Directive ::
Reproduce each of the following items verbatim, leaving out the pictures.

Material for the task ::
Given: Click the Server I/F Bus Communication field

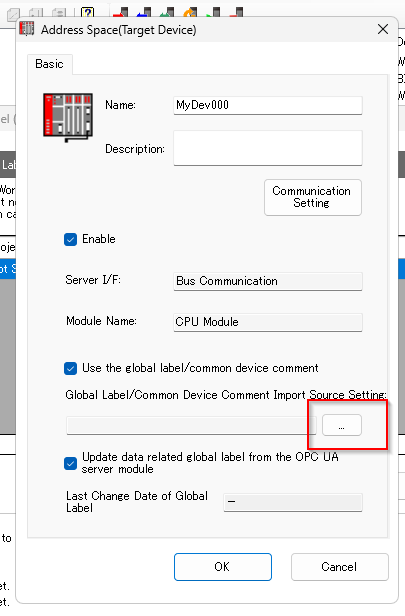Looking at the screenshot, I should coord(268,281).
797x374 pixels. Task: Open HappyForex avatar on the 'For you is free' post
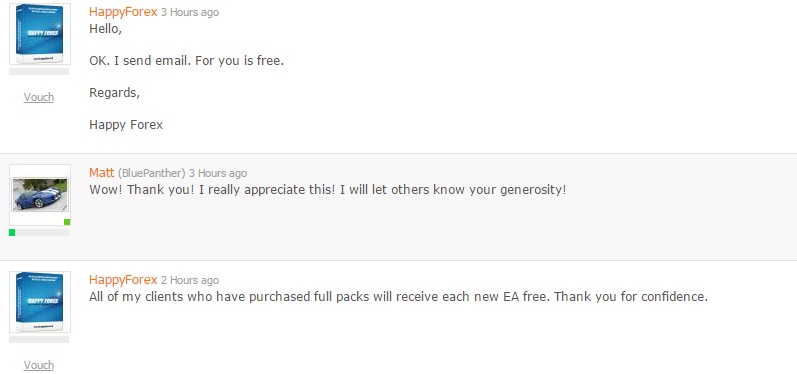click(x=40, y=34)
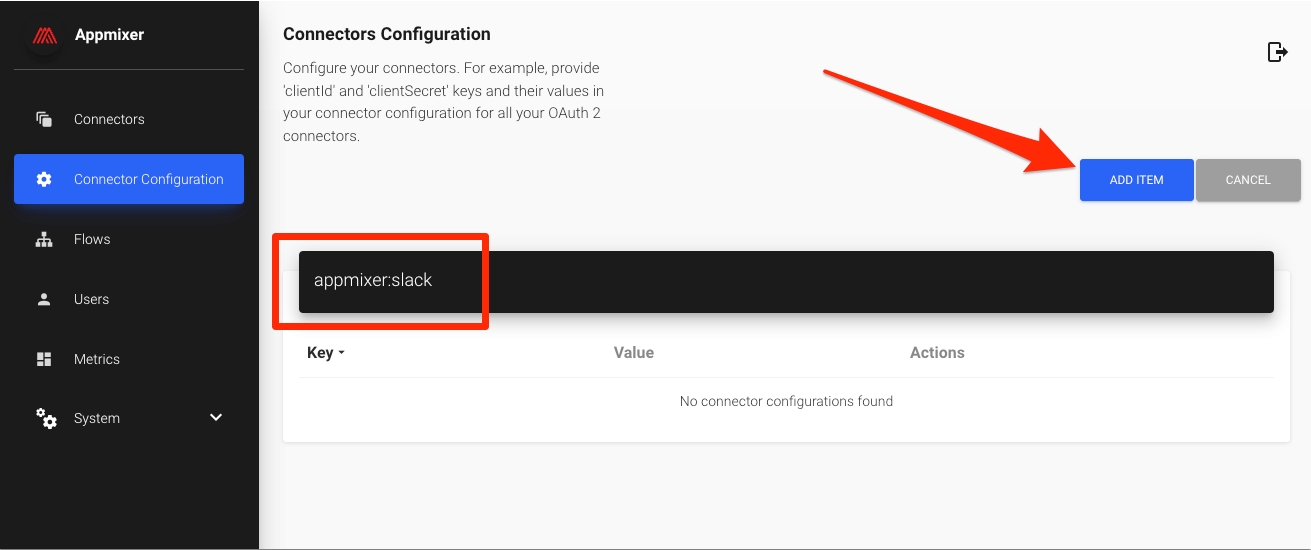Select the Metrics menu label
Viewport: 1311px width, 550px height.
click(97, 359)
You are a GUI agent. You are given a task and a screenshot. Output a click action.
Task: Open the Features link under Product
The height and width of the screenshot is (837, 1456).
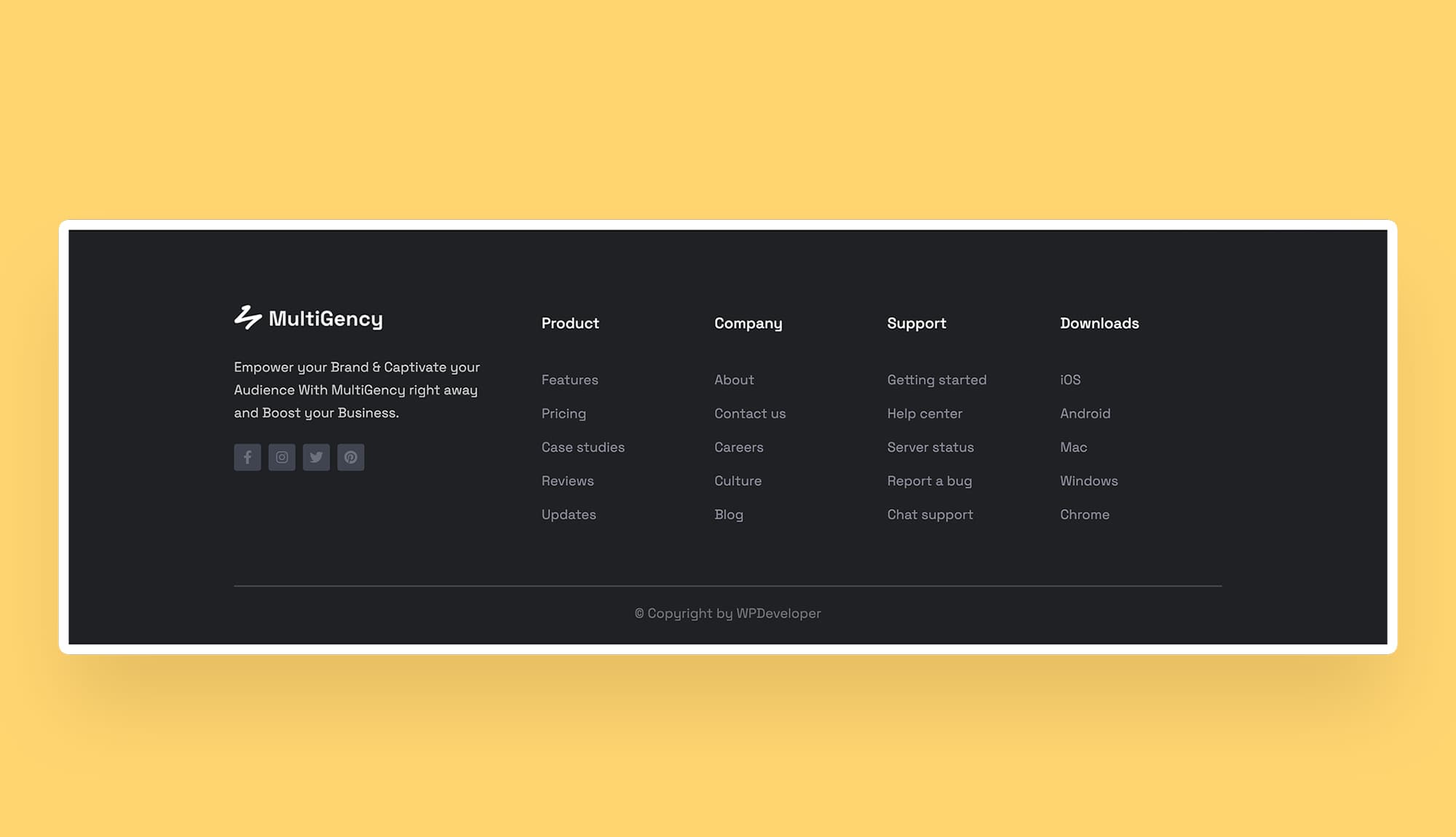click(569, 380)
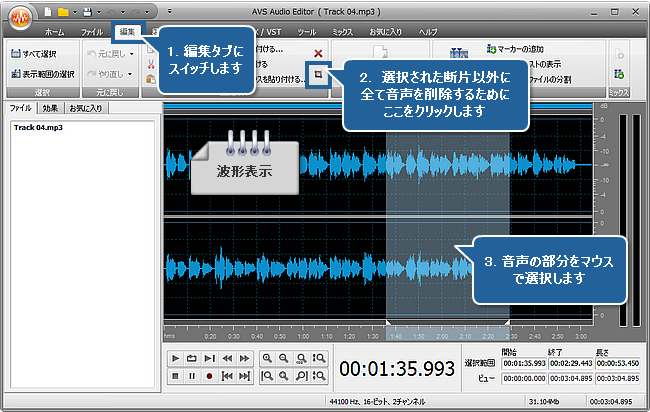Click the Trim to selection crop icon
This screenshot has height=412, width=650.
(x=318, y=75)
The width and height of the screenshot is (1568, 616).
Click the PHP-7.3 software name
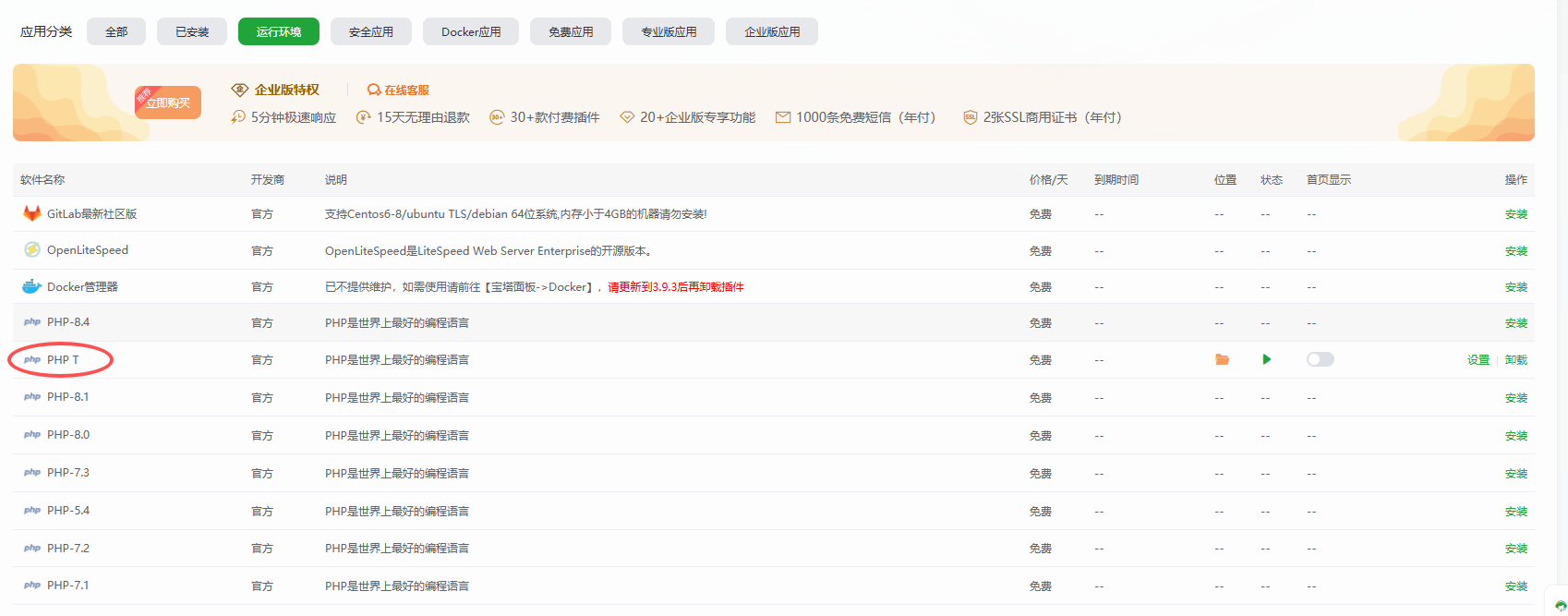pyautogui.click(x=68, y=473)
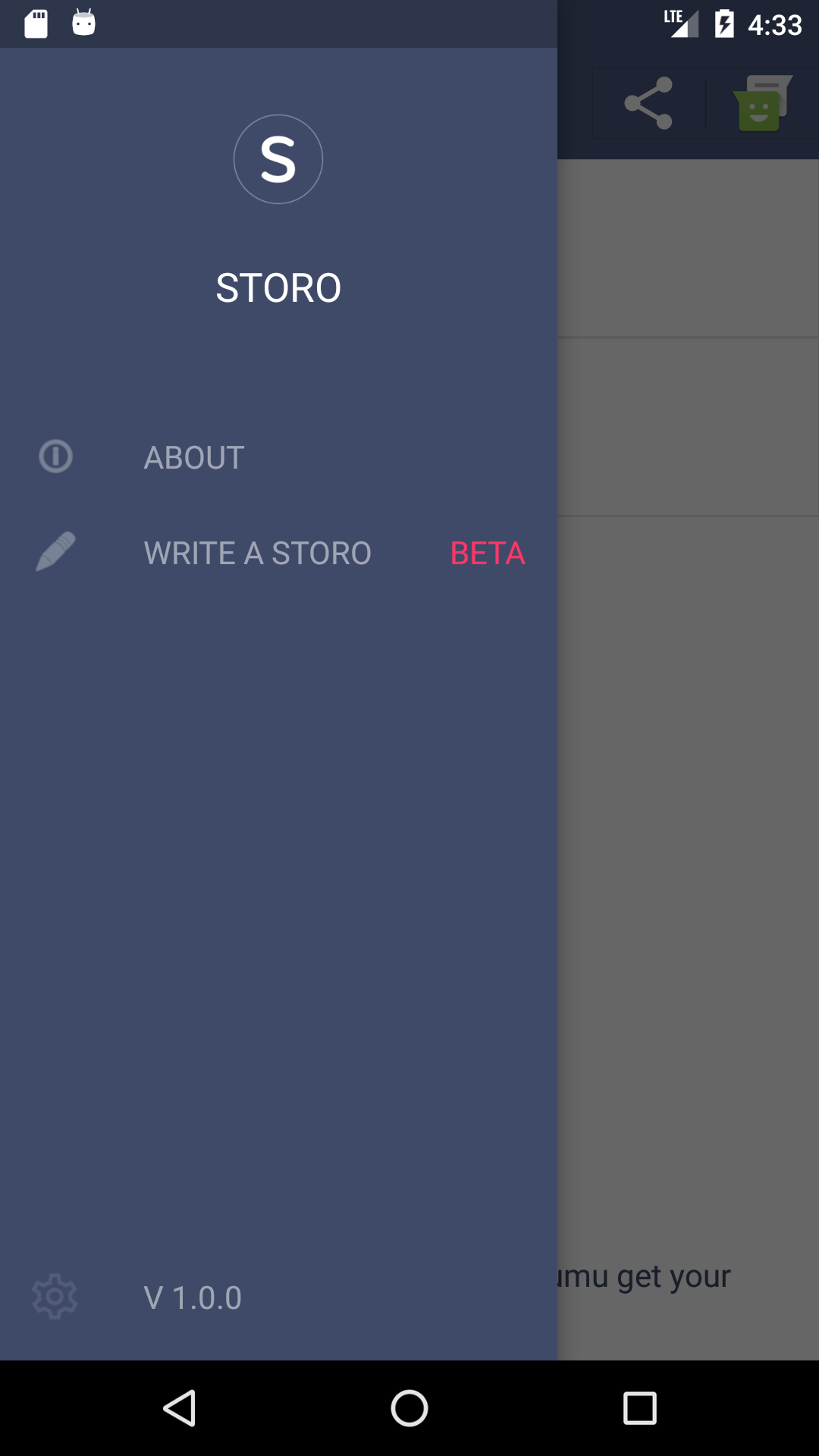Tap the battery charging indicator

coord(722,24)
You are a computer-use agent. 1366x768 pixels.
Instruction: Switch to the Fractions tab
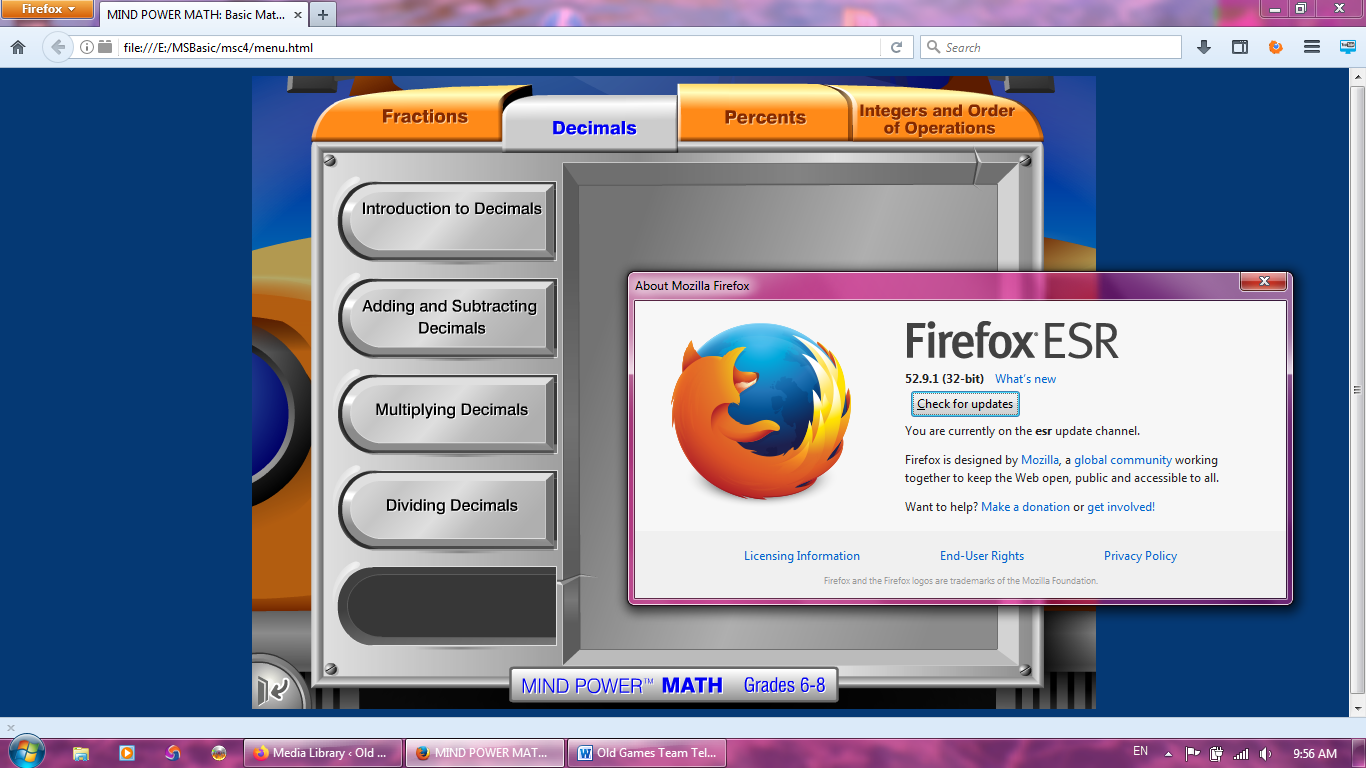(x=424, y=117)

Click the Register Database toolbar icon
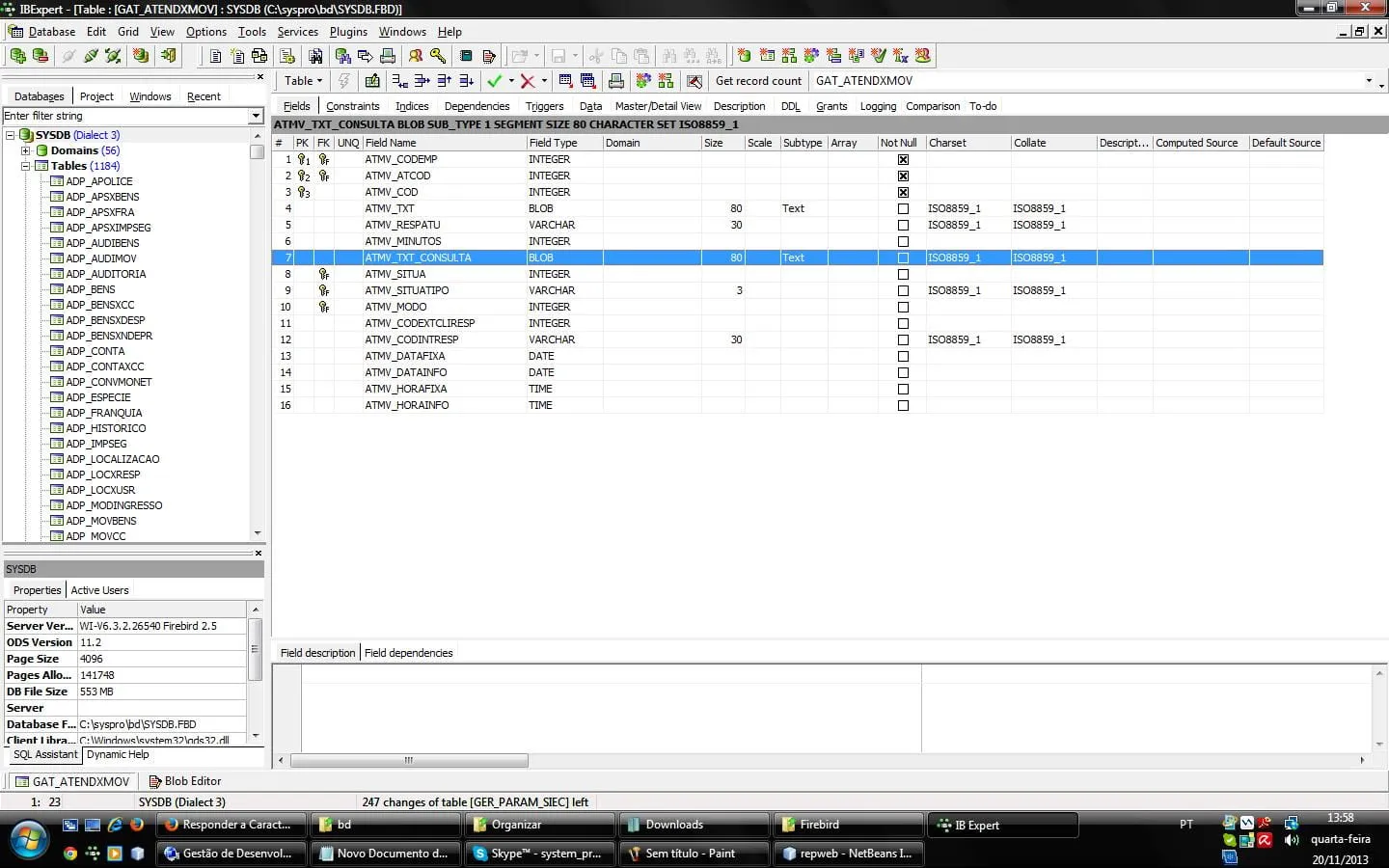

Written solution ::
Given: Click the Server I/F Bus Communication field

Looking at the screenshot, I should coord(268,281).
797x374 pixels. Task: Open HappyForex avatar on the 'For you is free' post
click(x=40, y=34)
Select the Metrics menu label
Viewport: 1311px width, 550px height.
click(97, 359)
You are a GUI agent. You are given a task and a screenshot. Output a click action.
Task: Open the Features link under Product
The height and width of the screenshot is (837, 1456).
click(569, 380)
Click the Trim to selection crop icon
This screenshot has height=412, width=650.
(x=318, y=75)
The width and height of the screenshot is (1568, 616).
Click the PHP-7.3 software name
pyautogui.click(x=68, y=473)
Tap the battery charging indicator

coord(722,24)
You are a computer-use agent. 1366x768 pixels.
Instruction: Switch to the Fractions tab
(x=424, y=117)

Click the Register Database toolbar icon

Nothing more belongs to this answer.